Talking with Chenae Bullock
The Garden’s exhibit and audio tour Ohkehteau (Plants of the Earth): A Shinnecock Oral History features a personal oral history of native plants by Chenae Bullock, a Shinnecock Indian Nation tribal member and a descendant of the Montauk Tribe in Long Island, New York.
Bullock is a community leader, water protector, author, and cultural preservationist. She grew up all around the world and spent summers and some of her young adulthood on the Shinnecock Reservation in Southampton, NY, where her mother’s family still lives. No matter where her family found themselves, she remembers always being immersed in the natural world. She recently talked to Brooklyn Botanic Garden about her personal history with plants and nature.
BBG: What was your experience with plants growing up?
CB: I was a military brat, and we moved a lot, but no matter where we were, my mom always made sure we had a garden and had our traditional food plants. And with that, my mom started teaching me to identify plants.
Did you also learn on the reservation?
Yes, and there I learned in the community. Even though my mom created the foundation, as I got older, I learned so many things about plants from many people throughout my life. I found so many similarities in what my mother taught me and also a few different things
What is the Shinnecock Reservation like?
It’s rural, but developed and residential. And it’s right on the ocean in Southampton—we are a first contact tribe. Shinnecock means “the people of the stony shore.” My ancestors were the first whalers of this country and have always been surrounded by water, by the ocean, bays, and inlets.
One part of your work involves organizing historic paddling tours through the waterways of Long Island?
Yes, I have dedicated my life to the resurgence of canoe culture in our northeastern tribes, while encouraging other people to do the same. Not only does it give you a connection to the aquatic habitat and a sense of the importance of clean water, you also get a different perspective on the land from the water. My paddle tours draw a lot of people from the city and across the Long Island Sound. And at first, when they think of the Hamptons, they don’t normally see it from our Indigenous perspective, and don’t think even think that Indigenous people still live here.
How do the tours affect them?
They love it. They become very inspired to get more involved with the local Indigenous communities.
It seems like most Americans feel a disconnect between “nature” and the world they live in.
I think it goes back to when the settlers first arrived and created laws created against our natural way of living. For example, it became illegal to live in a traditional home made out of bark, or even harvest in areas that have been settled and are now considered private lands.
Now as we’re seeing the problems that view has caused, we see the value of our way of thinking. And the world—the environment—will depend on people being able to see things in a more flexible and holistic way.
That’s always been part of Indigenous culture.

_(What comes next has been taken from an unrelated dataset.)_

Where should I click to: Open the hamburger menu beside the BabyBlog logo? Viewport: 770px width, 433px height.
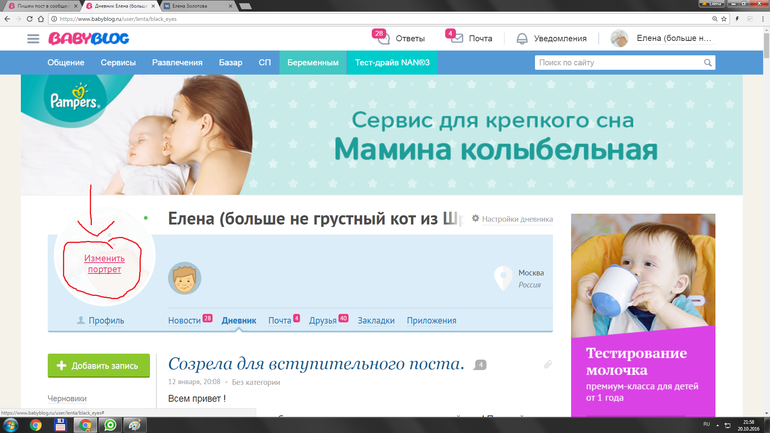(x=33, y=38)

Yes. One important piece is that we see the Earth as a living thing with a spirit. Europeans saw the land as something to profit off of. And historically, we have always lived biocentric lives. We see plants as part of that environment, just like we see are ourselves. When we have that mindset of connection, we view the plants differently.
What do you hope people take away from the exhibit and from your other work?
I hope that people realize we’re still here and our earth is alive! My voice speaks to that in this audio tour. People have this sense we’re part of history. Often native people, when we’re called upon to contribute, it’s for singing or for dancing or performing a ceremonial role. But when the real decisions are made, we’re not consulted or taken seriously. And that needs to change. My work is about opening people’s eyes, so they realize their part in this.
The Ohkehteau (Plants of the Earth) exhibit will be at Brooklyn Botanic Garden and online through November 7.